Hello Biostars, Can anyone tell me how to prepare input data set for GSEA after Differential Gene Expression Analysis by DESeq2? How will I rank the genes? Should I rank based on log2FC or Adjusted P value? Is there any way to generate a GSEA ready data directly from DESeq2?. I was using topGo for gene ontology enrichment analysis before and recently came across GSEA. Which one is better GO enrichment analysis or GSEA? Even after going through the papers I couldn't find a significant difference between above two.
Thank you
I like DESeq2. It would be great to have in the future something like ROAST/CAMERA/GSEA in DESeq2 too!
HI Sreeraj,
I don't know what is your model organism. For humans, mouse, drosophila and similar stuff, I guess it's easy because you can use online available databases and ensemble annotations. I participated in one online course about RNAseq data analysis on HUMAN data so I can share what I learned if it's helpful for you. It's just that I still didn't try that on my own data but here's what I know.

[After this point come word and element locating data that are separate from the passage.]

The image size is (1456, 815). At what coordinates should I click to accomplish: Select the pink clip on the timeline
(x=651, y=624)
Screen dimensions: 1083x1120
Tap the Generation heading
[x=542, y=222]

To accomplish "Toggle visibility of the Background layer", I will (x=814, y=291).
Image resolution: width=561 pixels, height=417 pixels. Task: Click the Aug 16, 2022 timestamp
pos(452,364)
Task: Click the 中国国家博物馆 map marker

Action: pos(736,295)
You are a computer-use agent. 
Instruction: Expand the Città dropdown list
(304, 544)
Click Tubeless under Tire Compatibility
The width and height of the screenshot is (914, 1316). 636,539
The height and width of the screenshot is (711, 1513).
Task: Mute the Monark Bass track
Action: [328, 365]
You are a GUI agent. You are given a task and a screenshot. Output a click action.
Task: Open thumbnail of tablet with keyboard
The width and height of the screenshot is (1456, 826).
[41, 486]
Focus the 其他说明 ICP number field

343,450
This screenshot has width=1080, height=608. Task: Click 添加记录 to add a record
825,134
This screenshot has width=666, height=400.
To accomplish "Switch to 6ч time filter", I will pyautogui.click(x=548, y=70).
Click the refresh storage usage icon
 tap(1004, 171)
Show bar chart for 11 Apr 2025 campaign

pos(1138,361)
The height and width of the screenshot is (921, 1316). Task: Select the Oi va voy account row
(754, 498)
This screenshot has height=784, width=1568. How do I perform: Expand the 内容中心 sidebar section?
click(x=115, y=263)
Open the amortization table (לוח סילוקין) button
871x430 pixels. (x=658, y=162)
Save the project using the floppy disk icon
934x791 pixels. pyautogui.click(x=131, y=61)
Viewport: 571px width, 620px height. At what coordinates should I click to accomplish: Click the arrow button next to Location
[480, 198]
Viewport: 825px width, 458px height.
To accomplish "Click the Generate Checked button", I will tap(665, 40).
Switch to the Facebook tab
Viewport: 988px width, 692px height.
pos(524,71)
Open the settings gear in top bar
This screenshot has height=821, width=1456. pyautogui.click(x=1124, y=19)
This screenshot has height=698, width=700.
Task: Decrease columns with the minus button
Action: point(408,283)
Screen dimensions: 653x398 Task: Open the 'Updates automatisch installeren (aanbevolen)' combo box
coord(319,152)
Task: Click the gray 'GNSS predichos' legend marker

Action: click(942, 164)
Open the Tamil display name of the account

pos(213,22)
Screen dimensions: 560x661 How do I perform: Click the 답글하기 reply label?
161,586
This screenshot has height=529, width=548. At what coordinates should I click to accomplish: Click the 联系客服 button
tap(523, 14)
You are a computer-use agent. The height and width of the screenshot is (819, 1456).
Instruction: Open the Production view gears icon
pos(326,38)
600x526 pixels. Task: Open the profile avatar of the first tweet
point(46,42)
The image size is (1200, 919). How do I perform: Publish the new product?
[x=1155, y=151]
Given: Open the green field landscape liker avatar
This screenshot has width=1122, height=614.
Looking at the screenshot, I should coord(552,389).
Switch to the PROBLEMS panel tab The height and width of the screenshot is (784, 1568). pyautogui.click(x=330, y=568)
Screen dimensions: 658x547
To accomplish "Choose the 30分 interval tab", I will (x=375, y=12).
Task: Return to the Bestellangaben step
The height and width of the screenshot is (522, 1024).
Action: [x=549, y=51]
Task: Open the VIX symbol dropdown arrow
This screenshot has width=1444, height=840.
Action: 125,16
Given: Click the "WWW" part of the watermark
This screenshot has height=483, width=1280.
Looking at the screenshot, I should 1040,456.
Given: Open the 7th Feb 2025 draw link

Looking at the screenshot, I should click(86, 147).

For GSEA - Initially you install these stuff in R:
install.packages("BiocManager") BiocManager::install(version = "3.16") BiocManager::install("DESeq2") BiocManager::install("clusterProfiler") BiocManager::install("org.Hs.eg.db") --> this is an organism-specific annotation package, this one is for humans but for instance, you can maybe find some others here: http://geneontology.org/ OR you can make your own dataset if you are working with nonmodel. I'm not an expert and I am still learning but its DOABLE so here you can see a similar question from my side, maybe it will help you: GSEA on nonmodel organisms
You do DESeq on your Dseq Data Set (dds) and once you get the results you can do this to remove NA.
dds_results_filtered <-dds_results[complete.cases(dds_results),]
I think you should use p-adjusted values in your filtering because that is representing SIGNIFICANT differences.
Then you can make a data set just for significantly upregulated genes like this:
upreg <- rownames(dds_results_filtered)[dds_results_filtered$pvalue < 0.05 & dds_results_filtered$log2FoldChange > 0]
Then you load your libraries:
library(clusterProfiler) library(org.Hs.eg.db)
Then you do GSEA:
gsea <- enrichGO(upreg, OrgDb = org.Hs.eg.db, keyType = "ENSEMBL", ont = "BP", universe = rownames(dds_results_filtered))
than you can make a simplified view
gsea <- simplify(gsea)
extract the data from gsea in nice table, first terms listed are the most significant
gsea_df <- as.data.frame(gsea)
additionally for excel you can try this
write.table(gsea_df, file = "gsea.tsv", sep = "\t")
and finally to see a nice dot plot for example for the top 13 categories:
dotplot(gsea, showCategory =13)
And then you can repeat for downregulated.
Hope this helps.
Lada
Just a comment, this is not really a gene set enrichment analysis. Rather an over-representation test.